## REQUIRED WORK
Restate the following entries exactly. Keep the pictures out.

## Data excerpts
=======

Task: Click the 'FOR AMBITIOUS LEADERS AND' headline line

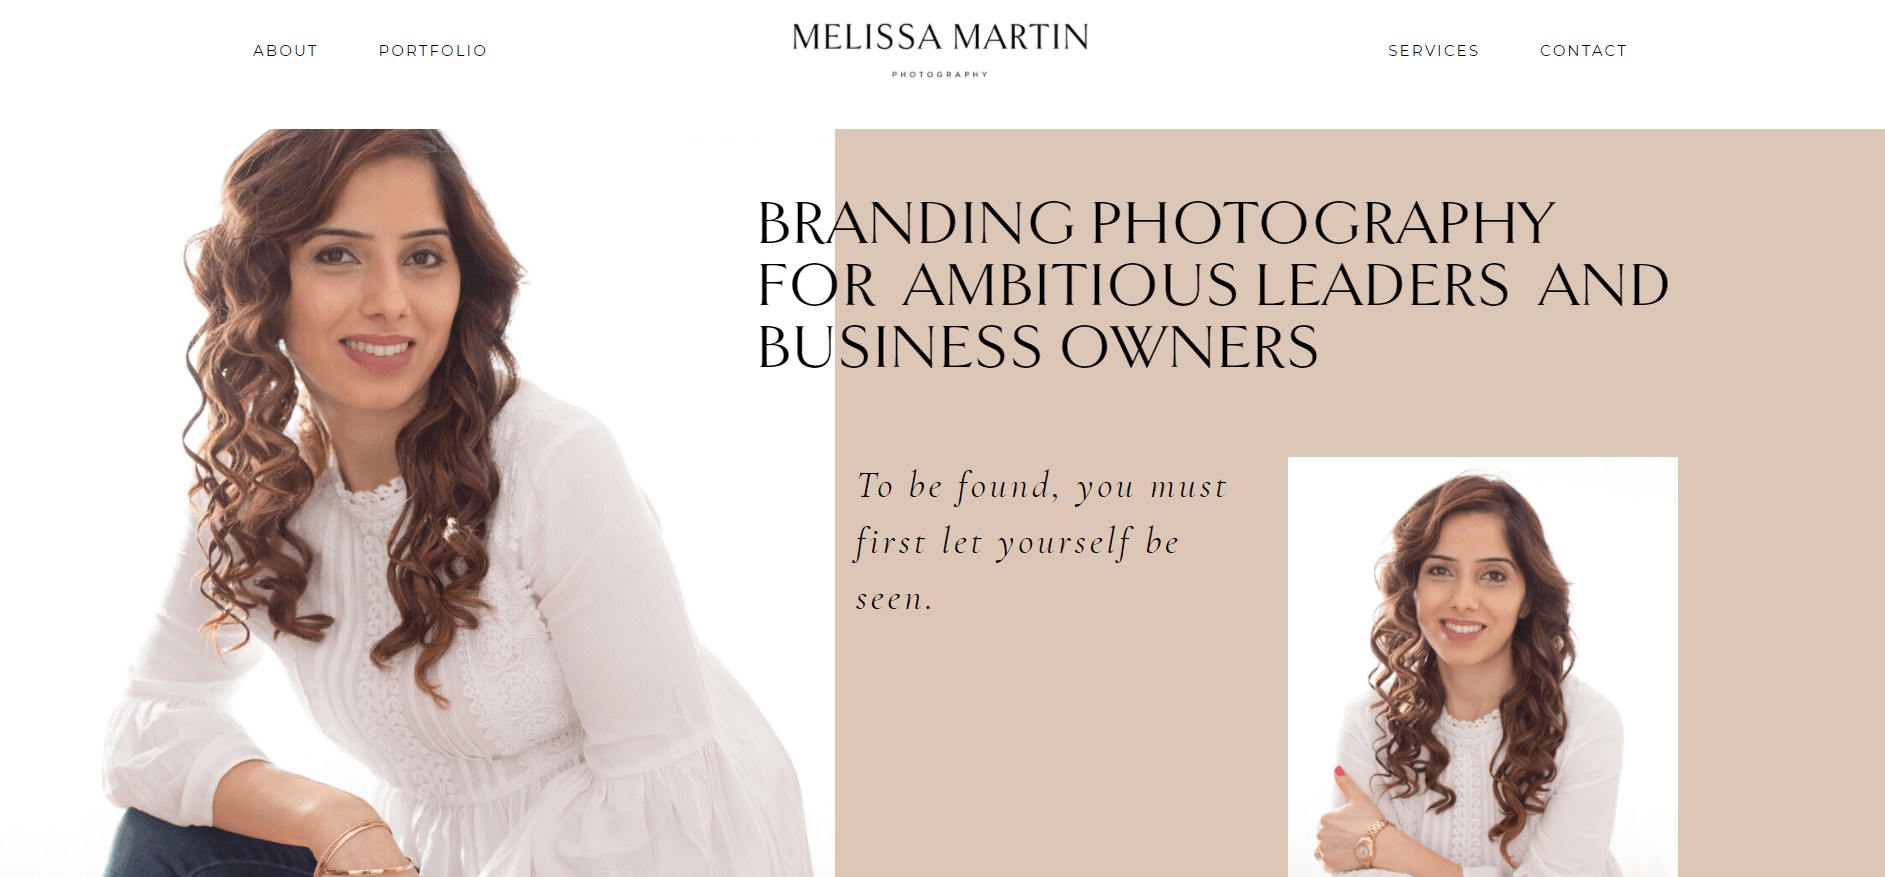Action: pos(1213,285)
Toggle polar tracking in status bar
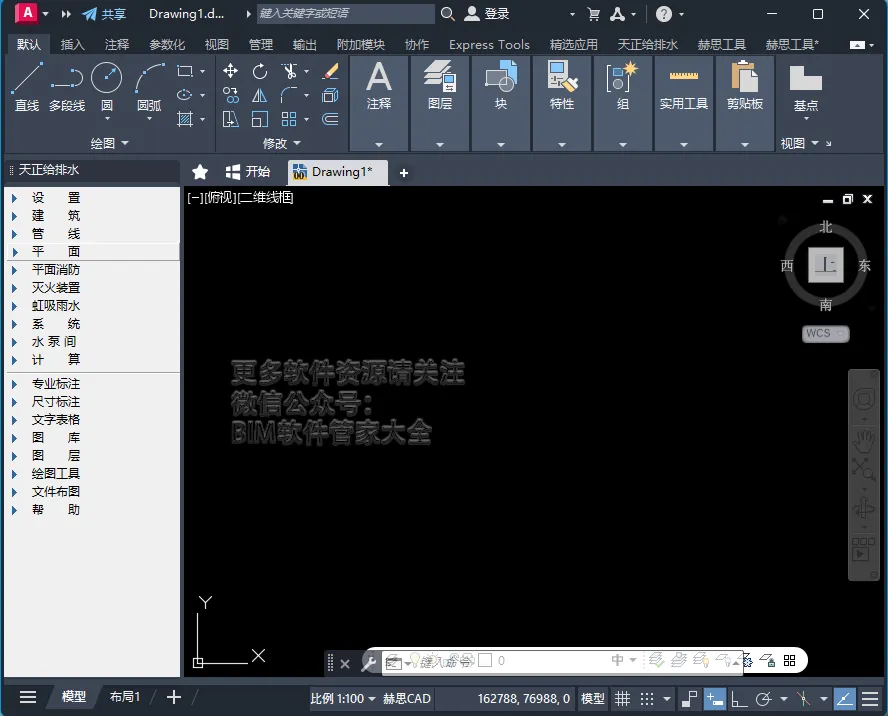This screenshot has height=716, width=888. pyautogui.click(x=763, y=698)
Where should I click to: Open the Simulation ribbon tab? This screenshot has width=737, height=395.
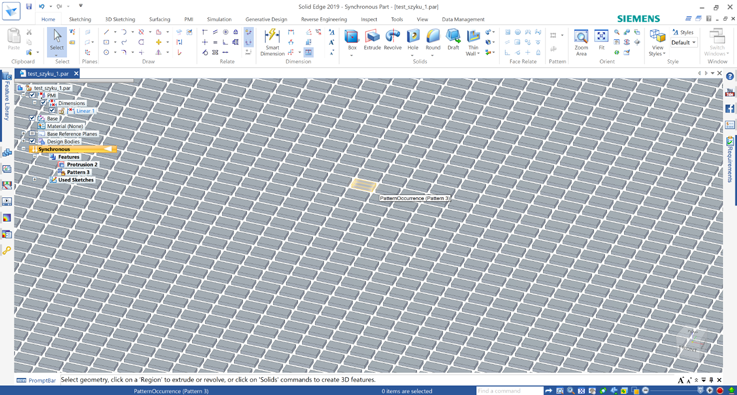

=======

## REPLY
Task: Click the 'FOR AMBITIOUS LEADERS AND' headline line

Action: pos(1213,285)
Toggle polar tracking in status bar
This screenshot has height=716, width=888. pyautogui.click(x=763, y=698)
Where should I click to: Open the Simulation ribbon tab? This screenshot has width=737, height=395.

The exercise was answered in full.